Kluane National Park Yukon
The park is dominated by the world’s largest collection of ice fields and glaciers, which are all around the jagged 6050 m peak of Mount Logan. The glaciers and bare, rocky mountain peaks are surrounded by a narrow “green belt” of alpine tundra and lush valleys of coniferous and deciduous forests.
Kluane National Park Animals
This gives the wildlife in the park a place to live. Wildlife like ground squirrels, caribou, moose, grizzly and black bears, Dall sheep, and mountain goats are well-known in the park. There are about 150 kinds of birds in the park, from golden eagles to golden-crowned sparrows. Archaeologists think that people might have lived there after the last ice age.

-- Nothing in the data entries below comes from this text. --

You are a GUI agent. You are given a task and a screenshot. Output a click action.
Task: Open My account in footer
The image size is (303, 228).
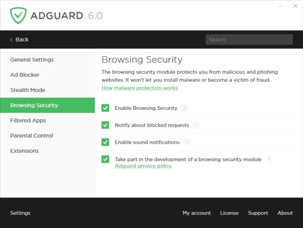(197, 213)
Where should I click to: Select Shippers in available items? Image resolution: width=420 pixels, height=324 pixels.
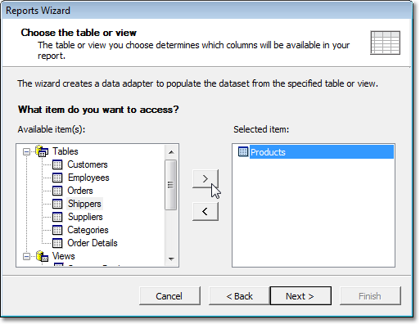84,204
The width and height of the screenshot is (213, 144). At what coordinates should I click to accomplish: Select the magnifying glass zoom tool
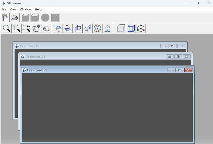[7, 28]
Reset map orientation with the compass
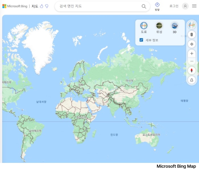199x170 pixels. coord(192,70)
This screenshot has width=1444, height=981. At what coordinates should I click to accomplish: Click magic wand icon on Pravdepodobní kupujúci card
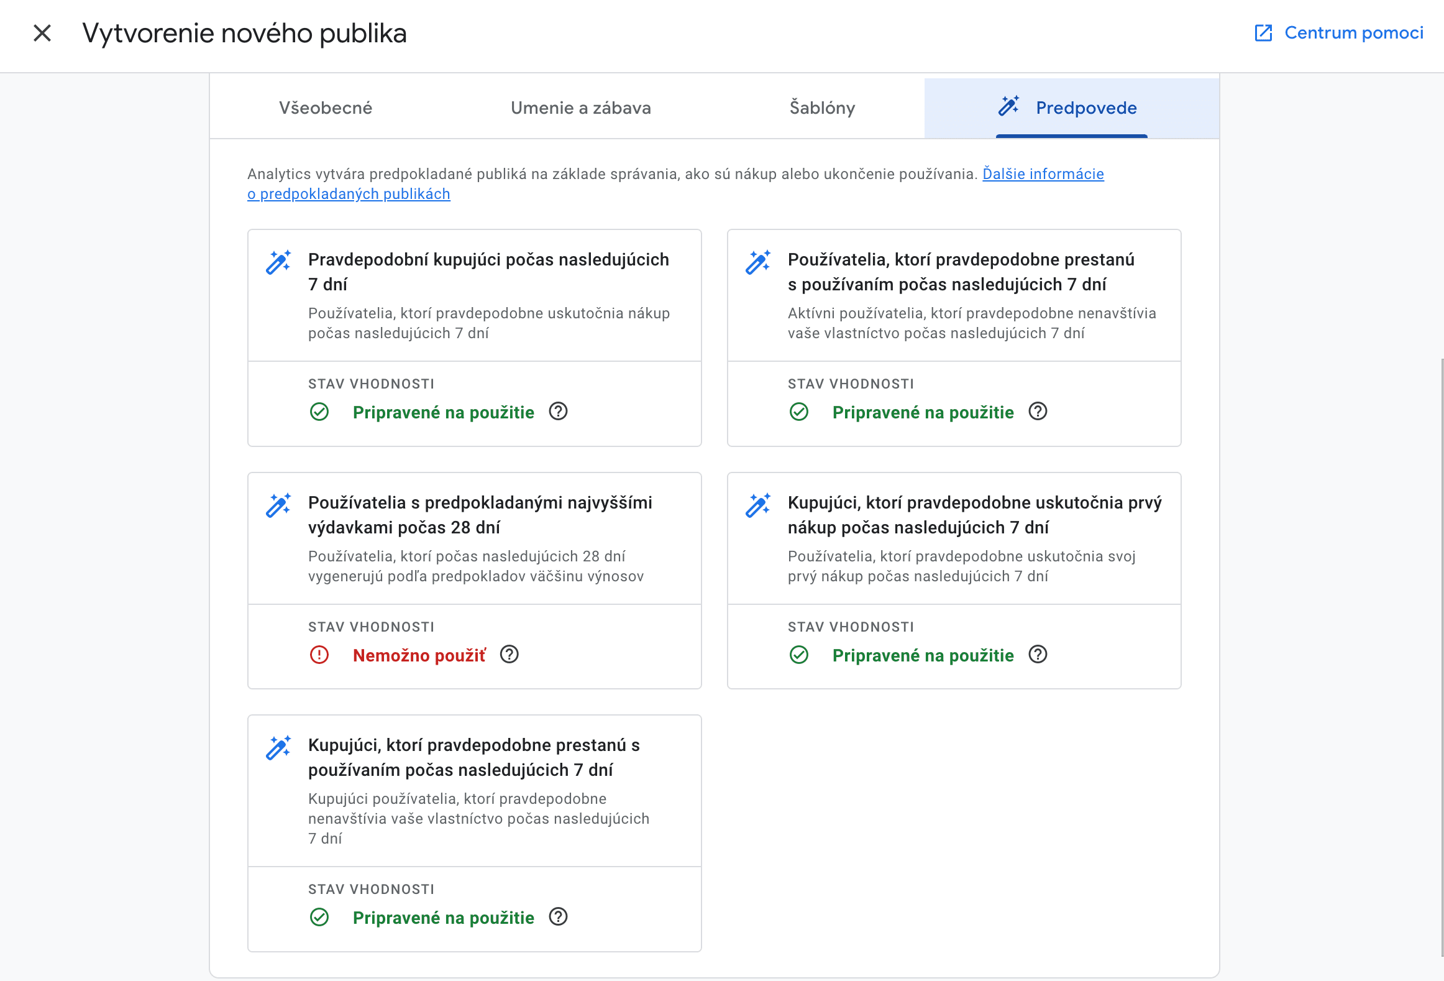tap(278, 262)
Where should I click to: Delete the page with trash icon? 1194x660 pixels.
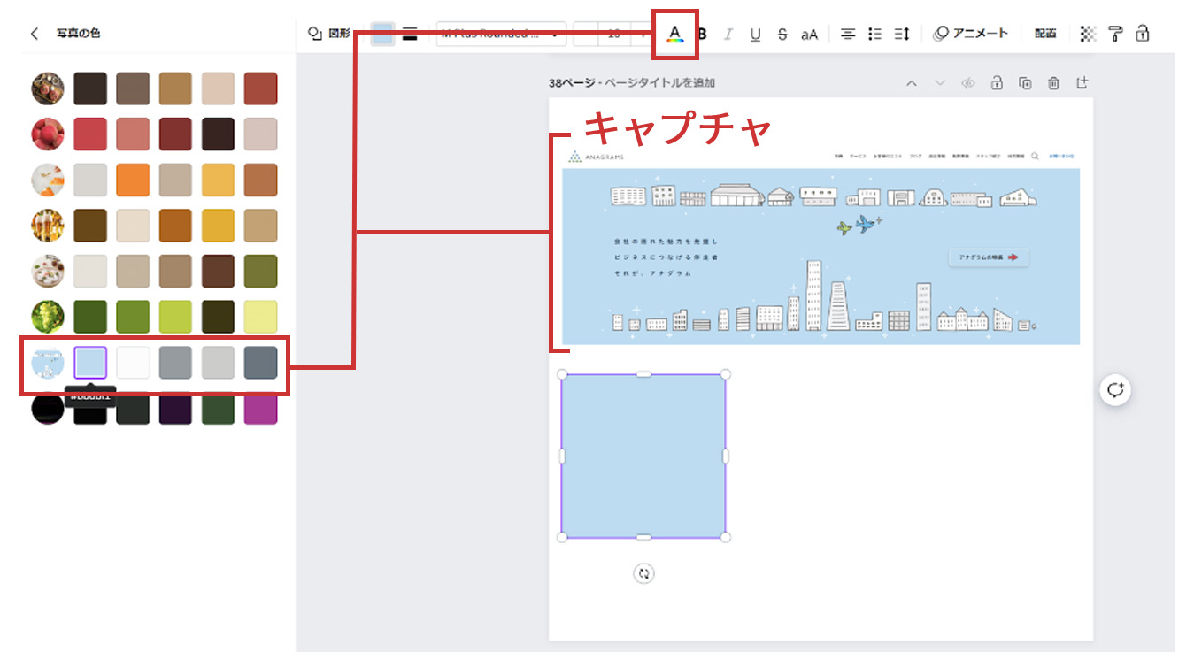point(1053,83)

The park is part of the Tutchone’s home land. Until land claims are settled, part of the park is set aside as a reserve. In the 1890s, explorers, prospectors, climbers, and hunters began to settle in the area around Kluane. The area became more accessible when the Alaska Highway, which runs along its eastern border, was built. In 1942, a wildlife reserve was set up in the area. The area was made a national park in 1972.
Kathleen Lake
At Kathleen Lake, you can camp, hike and climb, or go fishing (June-August). There are places to cross-country ski, fish through the ice, and camp during the winter. The towns of Haines Junction and Destruction Bay are close to each other on the Alaska Highway and offer important services.